What the task requires:
The reply must reproduce each line below exactly.

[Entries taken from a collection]
========
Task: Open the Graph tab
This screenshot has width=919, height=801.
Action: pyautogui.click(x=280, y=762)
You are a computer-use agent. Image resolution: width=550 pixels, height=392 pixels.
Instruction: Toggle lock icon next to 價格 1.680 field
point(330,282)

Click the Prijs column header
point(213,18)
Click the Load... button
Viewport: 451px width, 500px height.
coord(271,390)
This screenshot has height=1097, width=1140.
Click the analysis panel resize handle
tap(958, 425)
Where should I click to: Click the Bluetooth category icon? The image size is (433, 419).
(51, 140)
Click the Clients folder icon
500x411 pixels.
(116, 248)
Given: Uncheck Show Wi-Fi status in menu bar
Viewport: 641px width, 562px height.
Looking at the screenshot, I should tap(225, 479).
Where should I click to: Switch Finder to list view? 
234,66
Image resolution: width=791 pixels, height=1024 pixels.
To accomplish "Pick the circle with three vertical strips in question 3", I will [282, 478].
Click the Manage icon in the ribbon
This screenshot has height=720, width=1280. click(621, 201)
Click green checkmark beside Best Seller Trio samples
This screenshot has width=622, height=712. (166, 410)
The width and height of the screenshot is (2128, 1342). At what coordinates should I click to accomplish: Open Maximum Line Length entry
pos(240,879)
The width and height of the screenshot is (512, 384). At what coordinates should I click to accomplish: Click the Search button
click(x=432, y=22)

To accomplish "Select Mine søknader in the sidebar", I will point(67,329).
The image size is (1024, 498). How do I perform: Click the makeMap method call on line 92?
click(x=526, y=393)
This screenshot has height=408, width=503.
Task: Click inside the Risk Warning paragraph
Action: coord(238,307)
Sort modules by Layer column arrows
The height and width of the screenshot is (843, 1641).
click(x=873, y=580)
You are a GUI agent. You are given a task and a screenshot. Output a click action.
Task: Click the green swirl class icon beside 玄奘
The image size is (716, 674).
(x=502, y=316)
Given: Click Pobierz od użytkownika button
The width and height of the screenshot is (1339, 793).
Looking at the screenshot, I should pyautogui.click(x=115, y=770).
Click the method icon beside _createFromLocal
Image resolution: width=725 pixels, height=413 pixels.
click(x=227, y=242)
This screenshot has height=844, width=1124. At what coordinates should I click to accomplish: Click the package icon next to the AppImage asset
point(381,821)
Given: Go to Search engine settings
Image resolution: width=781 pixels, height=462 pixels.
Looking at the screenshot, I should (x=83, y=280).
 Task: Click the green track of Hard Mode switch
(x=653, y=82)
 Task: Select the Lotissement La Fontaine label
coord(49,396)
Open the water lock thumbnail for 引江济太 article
========
Task response:
Task: Open the Graph tab
This screenshot has width=919, height=801.
Action: pyautogui.click(x=280, y=762)
You are a computer-use agent. Image resolution: width=550 pixels, height=392 pixels.
Instruction: Toggle lock icon next to 價格 1.680 field
point(330,282)

Click the Prijs column header
point(213,18)
Click the Load... button
Viewport: 451px width, 500px height.
coord(271,390)
This screenshot has height=1097, width=1140.
Click the analysis panel resize handle
tap(958, 425)
Where should I click to: Click the Bluetooth category icon? The image size is (433, 419).
(51, 140)
Click the Clients folder icon
500x411 pixels.
(116, 248)
Given: Uncheck Show Wi-Fi status in menu bar
Viewport: 641px width, 562px height.
Looking at the screenshot, I should tap(225, 479).
Where should I click to: Switch Finder to list view? 
234,66
Image resolution: width=791 pixels, height=1024 pixels.
To accomplish "Pick the circle with three vertical strips in question 3", I will [282, 478].
Click the Manage icon in the ribbon
This screenshot has height=720, width=1280. click(621, 201)
Click green checkmark beside Best Seller Trio samples
This screenshot has width=622, height=712. (166, 410)
The width and height of the screenshot is (2128, 1342). At what coordinates should I click to accomplish: Open Maximum Line Length entry
pos(240,879)
The width and height of the screenshot is (512, 384). At what coordinates should I click to accomplish: Click the Search button
click(x=432, y=22)

To accomplish "Select Mine søknader in the sidebar", I will point(67,329).
The image size is (1024, 498). How do I perform: Click the makeMap method call on line 92?
click(x=526, y=393)
This screenshot has height=408, width=503.
Task: Click inside the Risk Warning paragraph
Action: coord(238,307)
Sort modules by Layer column arrows
The height and width of the screenshot is (843, 1641).
click(x=873, y=580)
You are a GUI agent. You are given a task and a screenshot. Output a click action.
Task: Click the green swirl class icon beside 玄奘
The image size is (716, 674).
(x=502, y=316)
Given: Click Pobierz od użytkownika button
The width and height of the screenshot is (1339, 793).
Looking at the screenshot, I should pyautogui.click(x=115, y=770).
Click the method icon beside _createFromLocal
Image resolution: width=725 pixels, height=413 pixels.
click(x=227, y=242)
This screenshot has height=844, width=1124. At what coordinates should I click to accomplish: Click the package icon next to the AppImage asset
point(381,821)
Given: Go to Search engine settings
Image resolution: width=781 pixels, height=462 pixels.
Looking at the screenshot, I should (x=83, y=280).
 Task: Click the green track of Hard Mode switch
(x=653, y=82)
 Task: Select the Lotissement La Fontaine label
coord(49,396)
Open the water lock thumbnail for 引江济太 article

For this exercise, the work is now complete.